Theresa Berkley – The First Lady Of ProDomination
The most famous of these female flagellants (and one of the earliest, she pre-dates the Victorian period) was Theresa Berkley, born circa 1750. She ran a high-class flagellation brothel, the ‘White House’ at 28 Charlotte Street (now Hallam Street) Marylebone, London from around 1787 until 1836. She was described as an expert with all implements of torture and her talents became highly sought after by the aristocracy of the day.
All the following quotes are further extracts from the ‘Flagellation’ entry in Ashbee’s Index of Forbidden Books, which I think place Miss Berkley as most certainly, the First Lady of professional domination.
“Her instruments of torture were more numerous than those of any other governess. Her supply of birch was extensive, and kept in water, so that it was always green and pliant: she had shafts with a dozen whip thongs on each of them; a dozen different sizes of cat-o’-nine-tails, some with needle points worked into them; various kinds of thin bending canes; leather straps like coach traces; battledoors, made of thick sole-leather, with inch nails run through to docket, and currycomb tough hides rendered callous by many years flagellation. Holly brushes, furze brushes; a prickly evergreen, called butcher’s bush; and during the summer, a glass and China vases, filled with a constant supply of green nettles, with which she often restored the dead to life.”
“Thus, at her shop, whoever went with plenty of money, could be birched, whipped, fustigated, scourged, needle-pricked, half-hung, holly-brushed, furze-brushed, butcher-brushed, stinging-nettled, curry-combed, phlebotomized, and tortured till he had a belly full.”
“Mrs Berkley has also in her second floor, a hook and pulley attached to the ceiling, by which she could draw a man up by his hands. This operation is also represented in her memoirs.”
The Berkley Horse
In 1828 she began using a custom-built flagellation frame which she referred to as a ‘chevalet’ although it subsequently became known as The Berkley Horse.
“A notorious machine was invented for Mrs Berkley to flog gentlemen upon, in the spring of 1828. It is capable of being opened to a considerable extent, so as to bring the body to any angle that might be desirable. There is a print in Mrs Berkley’s memoirs, representing a man upon it quite naked.
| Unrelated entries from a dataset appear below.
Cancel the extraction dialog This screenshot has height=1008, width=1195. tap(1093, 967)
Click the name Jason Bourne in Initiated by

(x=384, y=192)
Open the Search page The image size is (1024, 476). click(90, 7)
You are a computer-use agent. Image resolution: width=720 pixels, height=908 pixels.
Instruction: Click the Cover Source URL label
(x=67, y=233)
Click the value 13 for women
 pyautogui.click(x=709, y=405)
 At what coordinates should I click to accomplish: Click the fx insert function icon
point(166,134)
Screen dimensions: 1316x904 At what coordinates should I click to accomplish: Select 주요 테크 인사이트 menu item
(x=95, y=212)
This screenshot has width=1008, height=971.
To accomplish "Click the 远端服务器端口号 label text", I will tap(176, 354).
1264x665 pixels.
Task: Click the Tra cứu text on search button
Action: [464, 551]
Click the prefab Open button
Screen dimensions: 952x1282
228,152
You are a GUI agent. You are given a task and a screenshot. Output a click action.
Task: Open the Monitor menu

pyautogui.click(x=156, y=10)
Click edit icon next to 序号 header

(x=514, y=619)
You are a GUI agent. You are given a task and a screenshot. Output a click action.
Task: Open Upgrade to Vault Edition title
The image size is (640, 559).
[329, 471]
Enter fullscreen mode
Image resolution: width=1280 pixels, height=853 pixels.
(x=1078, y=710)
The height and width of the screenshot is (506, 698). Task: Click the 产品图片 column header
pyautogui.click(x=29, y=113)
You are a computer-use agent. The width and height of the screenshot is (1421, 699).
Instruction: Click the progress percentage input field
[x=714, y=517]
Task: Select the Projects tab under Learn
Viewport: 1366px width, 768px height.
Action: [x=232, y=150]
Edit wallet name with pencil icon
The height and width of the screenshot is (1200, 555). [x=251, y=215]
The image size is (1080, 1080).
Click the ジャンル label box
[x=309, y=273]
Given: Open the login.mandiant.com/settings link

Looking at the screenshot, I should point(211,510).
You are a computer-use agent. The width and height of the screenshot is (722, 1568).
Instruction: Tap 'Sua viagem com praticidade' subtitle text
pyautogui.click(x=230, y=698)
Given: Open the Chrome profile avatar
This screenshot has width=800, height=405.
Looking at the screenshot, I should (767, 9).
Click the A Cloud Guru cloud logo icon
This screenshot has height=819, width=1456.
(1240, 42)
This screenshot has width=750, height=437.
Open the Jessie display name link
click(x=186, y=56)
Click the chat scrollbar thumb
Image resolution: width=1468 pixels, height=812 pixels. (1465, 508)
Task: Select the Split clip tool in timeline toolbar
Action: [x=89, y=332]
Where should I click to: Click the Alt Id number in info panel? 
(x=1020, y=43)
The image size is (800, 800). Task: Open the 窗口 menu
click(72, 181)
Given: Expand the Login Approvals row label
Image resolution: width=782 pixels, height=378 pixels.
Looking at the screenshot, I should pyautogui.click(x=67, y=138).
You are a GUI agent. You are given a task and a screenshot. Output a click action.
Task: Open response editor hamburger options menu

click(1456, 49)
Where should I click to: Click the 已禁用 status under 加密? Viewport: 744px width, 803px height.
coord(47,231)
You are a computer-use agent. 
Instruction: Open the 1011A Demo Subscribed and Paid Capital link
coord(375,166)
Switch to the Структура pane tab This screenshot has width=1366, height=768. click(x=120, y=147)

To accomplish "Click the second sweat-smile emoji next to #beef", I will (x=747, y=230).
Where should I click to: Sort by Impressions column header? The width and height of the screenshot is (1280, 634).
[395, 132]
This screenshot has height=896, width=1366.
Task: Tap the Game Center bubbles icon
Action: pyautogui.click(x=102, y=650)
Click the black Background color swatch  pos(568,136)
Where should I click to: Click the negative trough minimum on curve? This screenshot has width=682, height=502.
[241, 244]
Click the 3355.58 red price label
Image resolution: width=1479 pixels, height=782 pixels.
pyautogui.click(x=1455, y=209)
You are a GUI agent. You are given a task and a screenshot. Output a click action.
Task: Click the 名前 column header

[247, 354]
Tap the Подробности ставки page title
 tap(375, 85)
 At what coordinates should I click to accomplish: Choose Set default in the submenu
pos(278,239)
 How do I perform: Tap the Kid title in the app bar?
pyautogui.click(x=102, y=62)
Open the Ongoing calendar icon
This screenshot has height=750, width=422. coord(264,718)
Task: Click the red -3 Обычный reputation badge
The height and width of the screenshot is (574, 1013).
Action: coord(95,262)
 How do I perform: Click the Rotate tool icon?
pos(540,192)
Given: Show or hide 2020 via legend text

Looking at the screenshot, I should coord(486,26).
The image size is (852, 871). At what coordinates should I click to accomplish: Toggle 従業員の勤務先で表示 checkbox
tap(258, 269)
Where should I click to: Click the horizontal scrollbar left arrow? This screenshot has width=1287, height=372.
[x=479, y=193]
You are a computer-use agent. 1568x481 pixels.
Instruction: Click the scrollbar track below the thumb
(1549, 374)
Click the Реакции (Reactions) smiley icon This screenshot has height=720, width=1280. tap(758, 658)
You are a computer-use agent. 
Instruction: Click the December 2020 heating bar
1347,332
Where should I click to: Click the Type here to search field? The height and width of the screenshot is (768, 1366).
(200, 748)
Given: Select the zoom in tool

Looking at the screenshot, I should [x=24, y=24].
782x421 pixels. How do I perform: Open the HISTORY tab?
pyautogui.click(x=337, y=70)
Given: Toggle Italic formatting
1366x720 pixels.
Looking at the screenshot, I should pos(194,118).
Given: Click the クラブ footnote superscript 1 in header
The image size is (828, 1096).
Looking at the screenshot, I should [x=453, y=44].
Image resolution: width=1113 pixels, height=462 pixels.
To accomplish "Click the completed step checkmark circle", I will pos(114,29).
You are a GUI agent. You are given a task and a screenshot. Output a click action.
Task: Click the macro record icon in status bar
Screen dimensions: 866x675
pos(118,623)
A woman is sitting in a chair exactly under it, with her bosom, belly, and bush exposed, she is manualizing his embolon, [wanking his hard cock] whilst Mrs Berkley is birching his posteriors.
In one surviving letter, a customer hearing about the Berkley Horse proffered Theresa Berkley this pricing for her services, “a pound sterling for the first blood drawn, two pounds sterling if the blood runs down to my heels, three pounds sterling if my heels are bathed in blood, four pounds sterling if the blood reaches the floor, and five pounds sterling if you succeed in making me lose consciousness.”
After her death in 1836, her memoirs, which had long been announced for publication, were held back by the executor of her will, Dr. Vance. And, sadly like so much erotica and sexual material from the period was destroyed. It was rumoured to contained compromising letters from certain members of the establishment. The Society of Arts at the Adelphi (now the Royal Society of Arts) took possession of the Horse in 1837, with a public exhibition promoted by radical publisher George Cannon. An illustration of the apparatus is reproduced in the original 1880s edition of Index of Forbidden Books, however, it is unclear what happened to the device.
She left her considerable estate to her brother who had been a missionary in Australia for over 30 years. When he learned the source from which the money had been derived, however, he renounced all claim and eventually the whole estate, valued at £100,000 (about 11 million pounds in today’s money) was handed over to the crown.